Wherever "取引先受注減少で資金繰り悪化" shows up in the records below, copy the whole line.

DATA SUPPLIED START

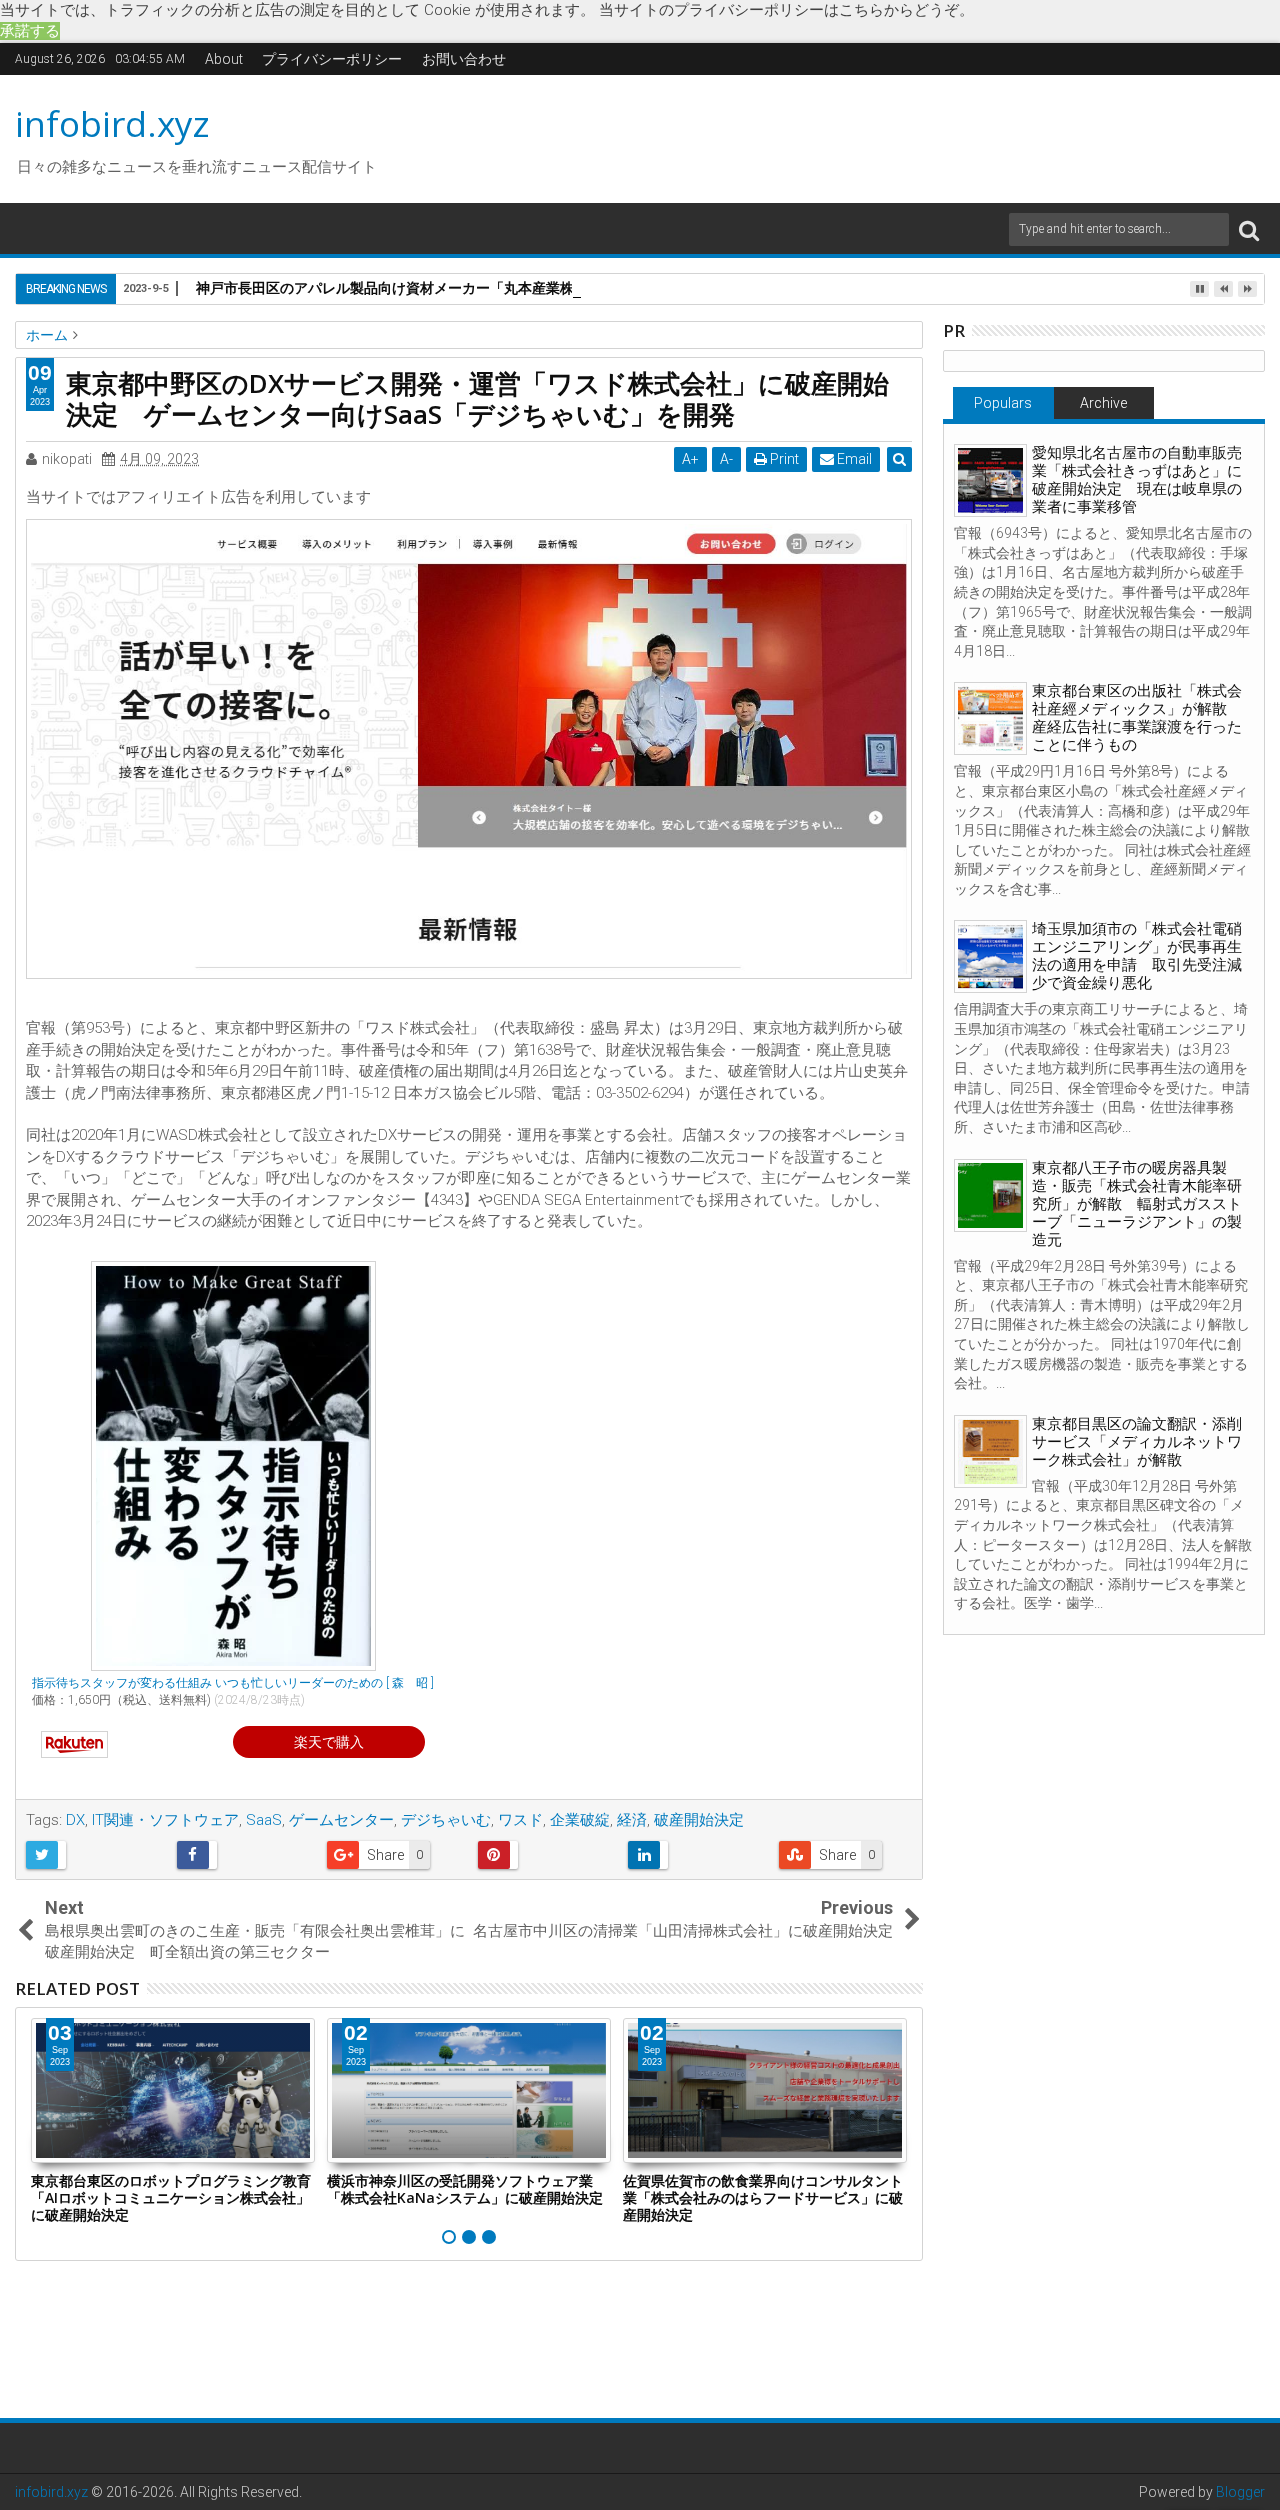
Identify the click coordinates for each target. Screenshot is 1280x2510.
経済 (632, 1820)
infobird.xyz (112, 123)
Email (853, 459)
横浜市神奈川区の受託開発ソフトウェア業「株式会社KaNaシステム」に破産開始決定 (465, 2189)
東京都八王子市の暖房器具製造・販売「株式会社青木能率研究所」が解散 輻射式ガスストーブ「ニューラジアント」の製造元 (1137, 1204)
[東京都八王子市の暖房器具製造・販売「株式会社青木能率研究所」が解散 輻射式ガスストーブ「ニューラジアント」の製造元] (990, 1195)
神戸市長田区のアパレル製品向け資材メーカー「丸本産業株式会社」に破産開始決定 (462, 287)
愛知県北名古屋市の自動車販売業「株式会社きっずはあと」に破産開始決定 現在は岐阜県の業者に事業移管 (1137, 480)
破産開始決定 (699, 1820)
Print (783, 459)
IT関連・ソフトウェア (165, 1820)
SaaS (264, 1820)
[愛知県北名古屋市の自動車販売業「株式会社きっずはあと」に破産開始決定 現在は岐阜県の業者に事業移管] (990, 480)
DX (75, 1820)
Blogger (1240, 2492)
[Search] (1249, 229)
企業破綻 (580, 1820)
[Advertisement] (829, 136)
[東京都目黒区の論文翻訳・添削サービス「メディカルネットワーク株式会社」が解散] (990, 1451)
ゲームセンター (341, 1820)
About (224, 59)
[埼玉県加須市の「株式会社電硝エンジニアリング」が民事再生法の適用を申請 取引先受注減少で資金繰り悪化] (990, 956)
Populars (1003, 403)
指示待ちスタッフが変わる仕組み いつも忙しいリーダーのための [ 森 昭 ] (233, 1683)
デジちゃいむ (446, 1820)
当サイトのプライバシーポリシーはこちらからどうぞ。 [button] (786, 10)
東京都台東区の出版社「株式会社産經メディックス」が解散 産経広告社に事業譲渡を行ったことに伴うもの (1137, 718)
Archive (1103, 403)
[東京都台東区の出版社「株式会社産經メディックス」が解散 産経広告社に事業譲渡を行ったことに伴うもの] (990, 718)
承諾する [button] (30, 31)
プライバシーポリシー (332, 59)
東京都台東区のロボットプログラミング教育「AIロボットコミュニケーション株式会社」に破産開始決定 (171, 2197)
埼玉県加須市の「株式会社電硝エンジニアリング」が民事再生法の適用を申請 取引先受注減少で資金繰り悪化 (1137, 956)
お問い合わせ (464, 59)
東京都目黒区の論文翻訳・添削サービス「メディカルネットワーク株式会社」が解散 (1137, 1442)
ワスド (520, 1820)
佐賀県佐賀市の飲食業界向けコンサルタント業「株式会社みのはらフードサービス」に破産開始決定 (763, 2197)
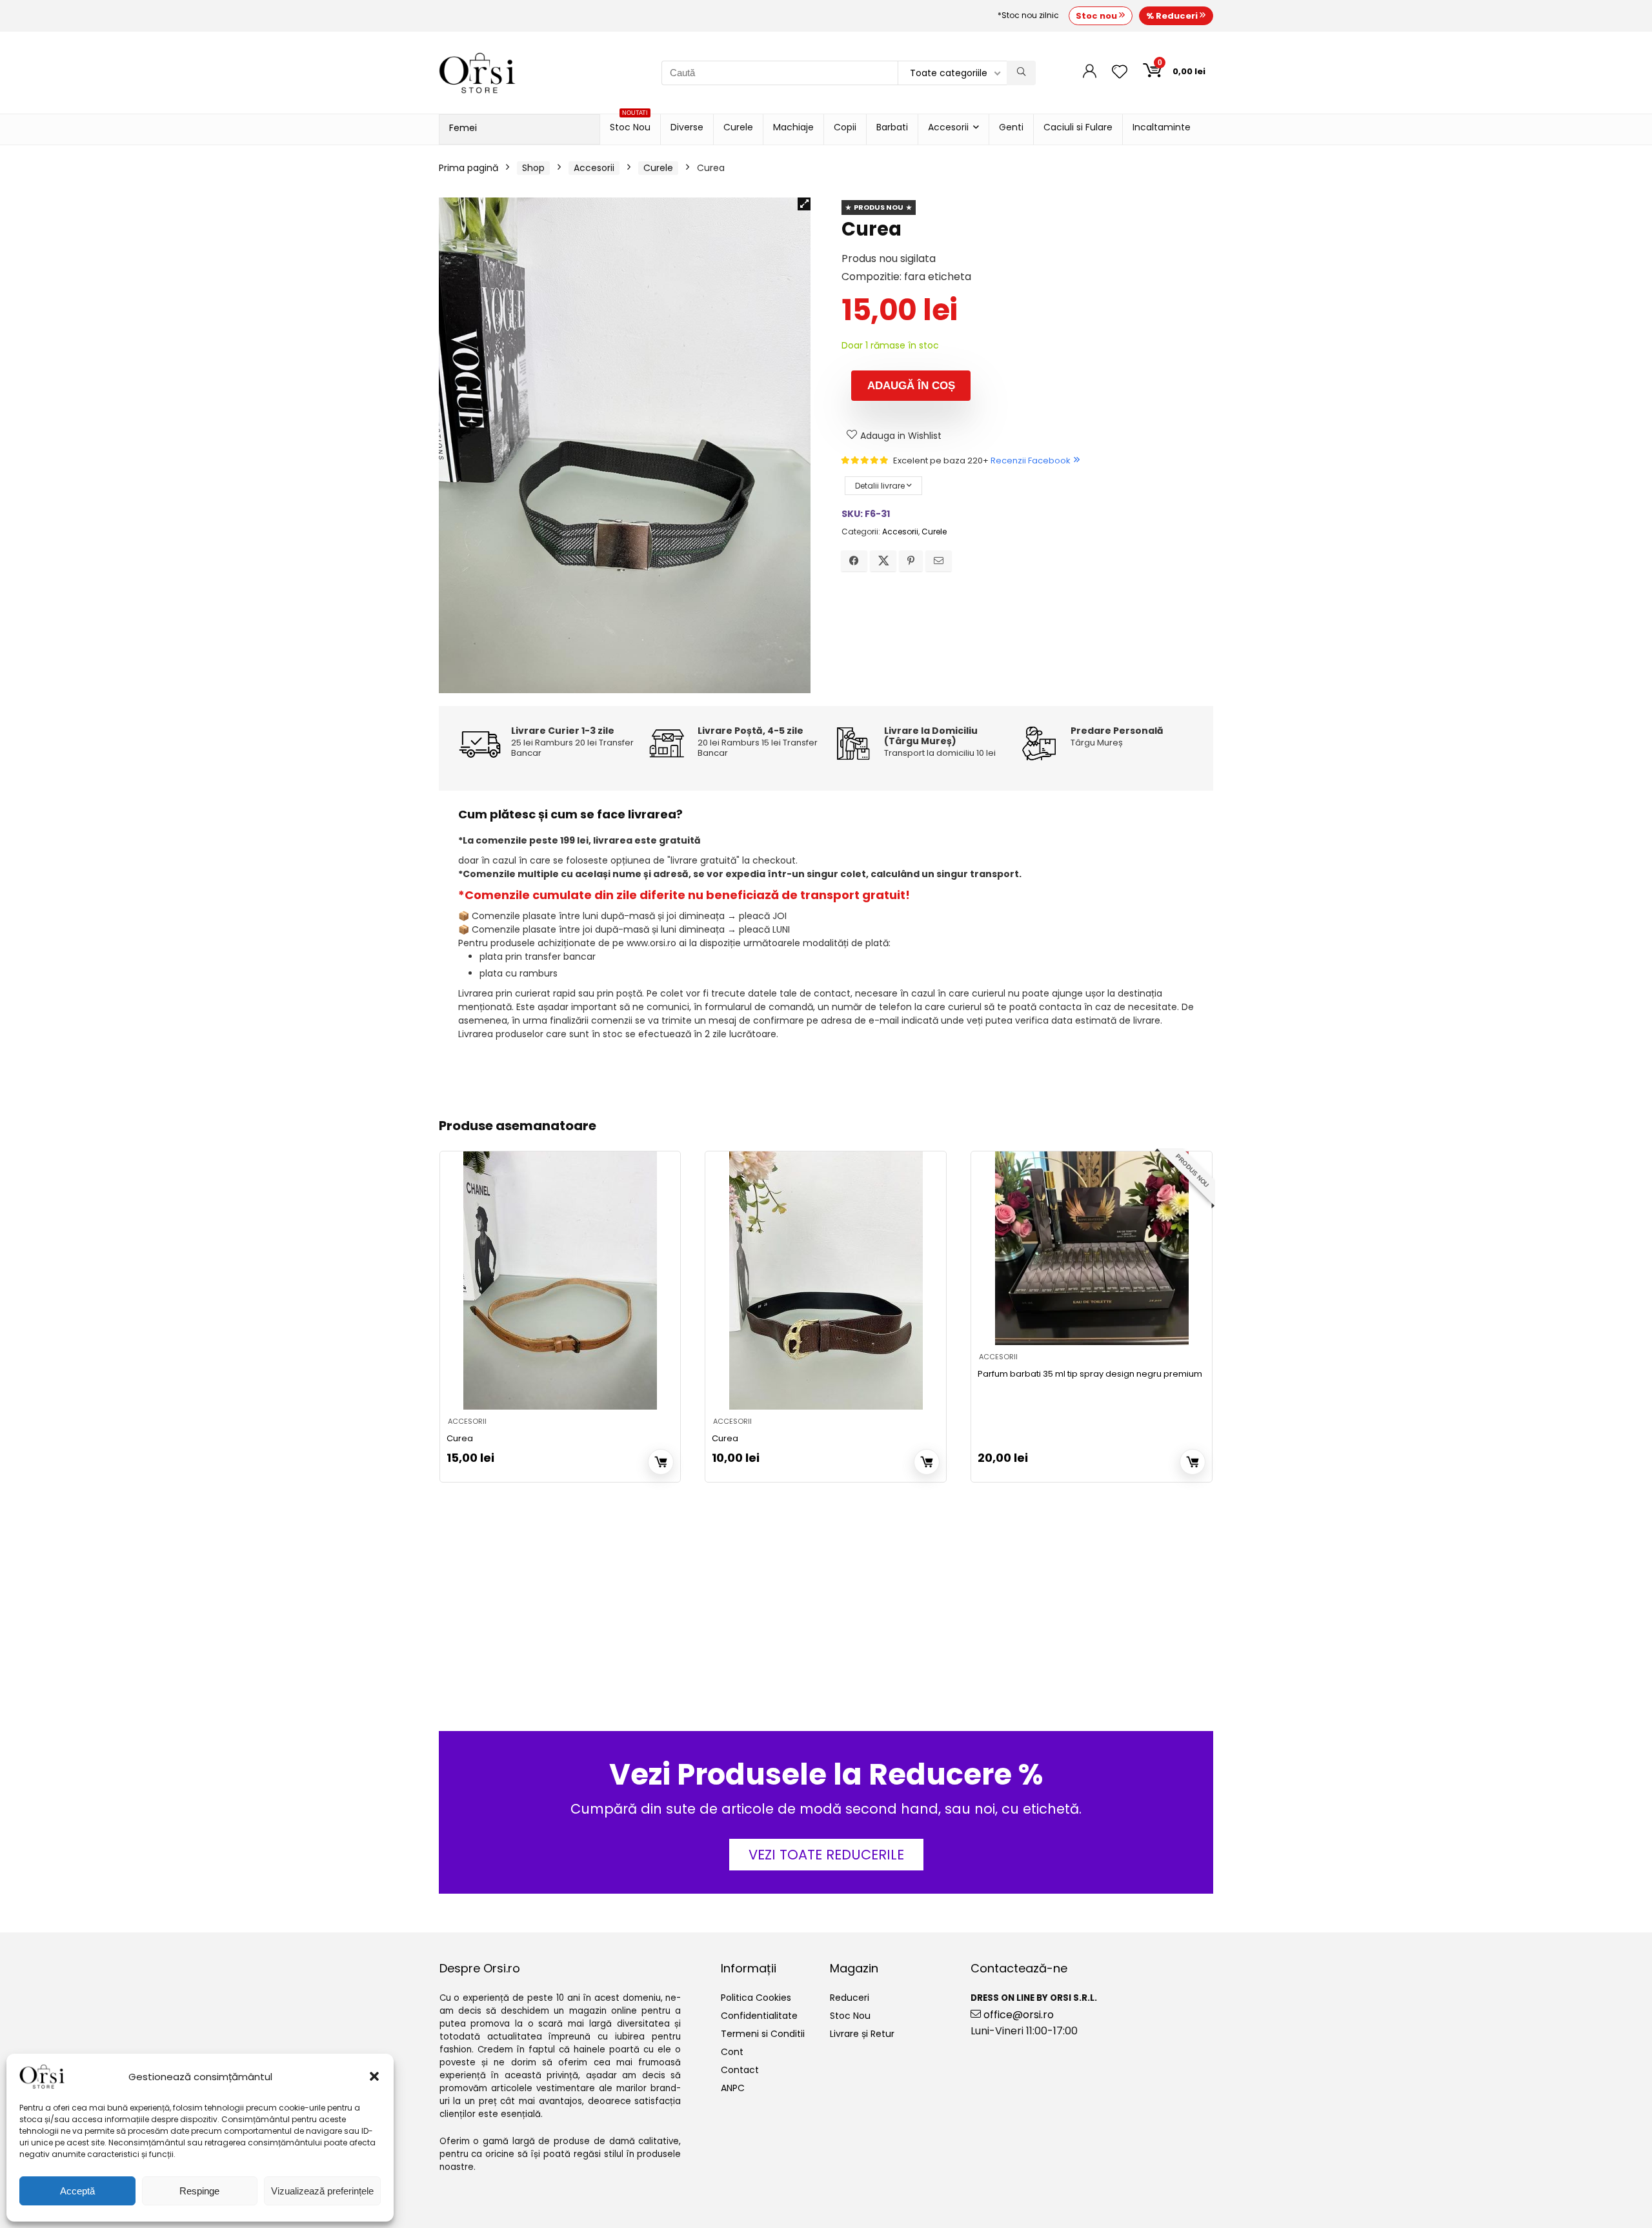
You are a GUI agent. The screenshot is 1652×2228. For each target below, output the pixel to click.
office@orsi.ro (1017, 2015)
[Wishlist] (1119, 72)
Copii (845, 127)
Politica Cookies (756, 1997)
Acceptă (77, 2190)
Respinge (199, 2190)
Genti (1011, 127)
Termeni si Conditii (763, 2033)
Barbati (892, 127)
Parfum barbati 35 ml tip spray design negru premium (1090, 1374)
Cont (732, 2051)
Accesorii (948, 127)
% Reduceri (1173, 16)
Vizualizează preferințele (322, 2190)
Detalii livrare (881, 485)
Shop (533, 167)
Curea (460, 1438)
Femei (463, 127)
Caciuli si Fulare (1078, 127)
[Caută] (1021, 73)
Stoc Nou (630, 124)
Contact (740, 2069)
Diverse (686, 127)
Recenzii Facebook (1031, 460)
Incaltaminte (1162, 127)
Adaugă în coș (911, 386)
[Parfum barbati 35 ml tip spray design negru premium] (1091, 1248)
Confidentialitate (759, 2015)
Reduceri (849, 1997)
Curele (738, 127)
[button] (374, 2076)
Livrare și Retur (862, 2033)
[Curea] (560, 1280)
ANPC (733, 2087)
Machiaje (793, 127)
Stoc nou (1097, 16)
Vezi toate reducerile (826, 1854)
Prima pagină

DATA SUPPLIED END

**THE COMPLETED TASK**
[埼玉県加須市の「株式会社電硝エンジニアリング」が民事再生法の適用を申請 取引先受注減少で資金繰り悪化] (990, 956)
埼玉県加須市の「株式会社電硝エンジニアリング」が民事再生法の適用を申請 取引先受注減少で資金繰り悪化 (1137, 956)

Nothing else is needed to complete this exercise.